HSBC upgrades Phl growth forecast to 5.9%

Donnabelle L. Gatdula - The Philippine Star

MANILA, Philippines - British banking giant HSBC has upgraded its economic growth forecast for the Philippines this year to 5.9 percent, from its earlier estimate of 4.9 percent, due to the continuing improvement in external outlook, supportive monetary policy and increased fiscal spending of the past months.

In its latest global research, HSBC said the adjusted forecast also took into consideration a number of global developments that may affect domestic growth.

“For this year, we revise our GDP (gross domestic product) forecast upward by one percentage point to reflect stronger growth in Japan, improved economic indicators from the US as well as unusually accommodative monetary policy both abroad and at home,” it said.

HSBC likewise took note of the better-than-expected GDP growth.

“Growth in 2012 exceeded expectations at 6.6 percent and we upgrade our forecast to 5.9 percent from 4.9 percent in 2013,” it pointed out.

“One of the greatest comeback stories in the past year has been the Philippines.

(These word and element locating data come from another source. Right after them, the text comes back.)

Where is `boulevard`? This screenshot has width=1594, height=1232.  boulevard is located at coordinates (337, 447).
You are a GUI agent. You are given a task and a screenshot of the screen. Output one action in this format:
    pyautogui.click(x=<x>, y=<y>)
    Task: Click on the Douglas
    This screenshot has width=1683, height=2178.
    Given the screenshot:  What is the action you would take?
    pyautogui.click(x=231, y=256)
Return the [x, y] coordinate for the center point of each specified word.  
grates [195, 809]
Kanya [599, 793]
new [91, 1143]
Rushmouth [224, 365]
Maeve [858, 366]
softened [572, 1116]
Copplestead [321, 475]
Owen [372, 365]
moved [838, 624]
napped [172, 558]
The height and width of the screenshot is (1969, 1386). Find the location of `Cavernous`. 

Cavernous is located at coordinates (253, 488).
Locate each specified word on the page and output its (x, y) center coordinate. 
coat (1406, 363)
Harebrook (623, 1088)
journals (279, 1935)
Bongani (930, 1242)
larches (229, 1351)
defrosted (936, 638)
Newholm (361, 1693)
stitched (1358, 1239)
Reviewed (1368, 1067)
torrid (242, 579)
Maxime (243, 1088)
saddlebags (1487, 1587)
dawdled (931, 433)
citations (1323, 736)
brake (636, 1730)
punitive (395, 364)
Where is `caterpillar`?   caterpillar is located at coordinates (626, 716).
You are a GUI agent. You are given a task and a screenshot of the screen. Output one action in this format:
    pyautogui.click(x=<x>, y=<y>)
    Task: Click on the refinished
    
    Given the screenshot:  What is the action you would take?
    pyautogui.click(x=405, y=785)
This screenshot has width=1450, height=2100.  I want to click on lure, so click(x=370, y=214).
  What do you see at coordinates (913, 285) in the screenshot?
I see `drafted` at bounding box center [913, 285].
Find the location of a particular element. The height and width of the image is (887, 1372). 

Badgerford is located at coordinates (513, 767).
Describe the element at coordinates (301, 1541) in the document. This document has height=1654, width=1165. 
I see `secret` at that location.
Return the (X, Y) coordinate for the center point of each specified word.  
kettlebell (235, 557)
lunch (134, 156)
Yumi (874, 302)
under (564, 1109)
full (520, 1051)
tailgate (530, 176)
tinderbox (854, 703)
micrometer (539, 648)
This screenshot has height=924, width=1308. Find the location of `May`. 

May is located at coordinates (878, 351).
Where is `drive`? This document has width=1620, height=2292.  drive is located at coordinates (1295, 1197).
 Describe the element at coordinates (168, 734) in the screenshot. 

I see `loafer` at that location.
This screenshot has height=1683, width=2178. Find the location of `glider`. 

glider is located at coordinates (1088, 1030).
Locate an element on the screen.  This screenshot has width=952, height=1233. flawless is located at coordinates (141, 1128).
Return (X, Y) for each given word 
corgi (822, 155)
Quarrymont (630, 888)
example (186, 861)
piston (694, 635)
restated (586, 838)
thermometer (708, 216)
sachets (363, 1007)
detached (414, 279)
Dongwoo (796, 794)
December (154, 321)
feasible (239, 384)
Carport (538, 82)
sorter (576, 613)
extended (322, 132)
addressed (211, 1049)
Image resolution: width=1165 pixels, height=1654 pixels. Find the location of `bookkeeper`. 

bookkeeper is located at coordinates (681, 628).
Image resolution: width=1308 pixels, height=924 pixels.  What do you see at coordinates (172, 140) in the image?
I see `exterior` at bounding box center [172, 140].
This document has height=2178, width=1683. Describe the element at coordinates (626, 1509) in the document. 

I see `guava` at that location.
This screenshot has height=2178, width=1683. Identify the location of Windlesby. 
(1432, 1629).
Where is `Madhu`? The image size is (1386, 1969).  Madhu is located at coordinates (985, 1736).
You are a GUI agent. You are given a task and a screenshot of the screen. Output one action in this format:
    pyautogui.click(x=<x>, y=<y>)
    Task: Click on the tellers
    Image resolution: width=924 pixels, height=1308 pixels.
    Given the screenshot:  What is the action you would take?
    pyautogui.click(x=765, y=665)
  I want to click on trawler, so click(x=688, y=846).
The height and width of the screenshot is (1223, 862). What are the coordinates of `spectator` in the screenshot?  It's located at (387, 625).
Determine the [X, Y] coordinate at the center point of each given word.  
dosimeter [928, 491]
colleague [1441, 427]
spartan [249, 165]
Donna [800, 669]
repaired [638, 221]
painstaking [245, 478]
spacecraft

The island-nation has transformed from the “sick man of Asia” to a symbol of what gradual and steady reform can achieve. The economy surpassed expectations by expanding 6.6 percent from 3.9 percent, exceeding its long-term output potential of five percent, a remarkable feat, especially given the backdrop of the global slump in 2012,” it added.

Higher growth expectation, it said, was also anchored on optimism the Philippines may snatch the coveted investment-grade status in the next few months.

“The sovereign will likely be rewarded with an investment grade in second half for its prudent management of the economy,” it said.

The latest HSBC research also said remittances shielded the Philippines from sluggish external demand.

“Overseas Filipino worker (OFW) inflows rose above the BSP’s estimate of five percent to 6.3 percent in 2012, slightly down from 7.2 percent in 2011. While remittances have been waning in importance as a share of GDP to 8.5 percent in 2012 from nine percent in 2011, they continue to be vital to private spending in the Philippines. More job contracts in the Middle East and Asia as well as strong demand for Filipino workers will keep remittances flowing in steadily in 2013 and we expect it to expand by 6.3 percent in 2013,” it said.

HSBC, however, noted some challenges the country has to face in the near future.

“Challenges remain, including weak infrastructure, but attaining cheaper and more stable sources of funding would allow the government to roll out broader reform agenda,” the report said.

“Acquiring cheaper and more stable sources of funding will lay a foundation for the government to focus on broader reform agendas. And a lot of work is still required.”

“While the country is endowed with natural resources, a skilled labor force, favorable demographics, and a dynamic domestic market to counter the global slump, a still lackluster infrastructure and business environment hinder investment and productivity,” it said.

It also noted that both manufacturing and electronics are losing their shine.

“This is largely due to the Philippines’ uncompetitive infrastructure and relatively high labor costs. For example, the country has one of the highest electricity costs in Asia,” it pointed out.

It said “an inefficient allocation of the labor market, caused by rigid minimum wage laws, result in labor uncompetitiveness. As such, despite having surplus labor (around 20 percent of the labor force is underemployed and about seven percent unemployed), the Philippines is not considered an attractive destination for manufacturing.”

HSBC likewise pointed out the need to put more focus on the development of human resources.

By the end of this year, the UN projects the Philippine population to reach 100 million.

Of this, it said about 70 percent is younger than 35 years old, making it one of the youngest nations in Asia. The population is expected to expand rapidly into 2050, allowing the working age population to reach almost 70 percent of the total population by that year.

“This has profound implications in that, should the government implement policy to educate and provide jobs for the burgeoning population, the Philippines could capitalize on its demographic advantages to raise economic output,” it said.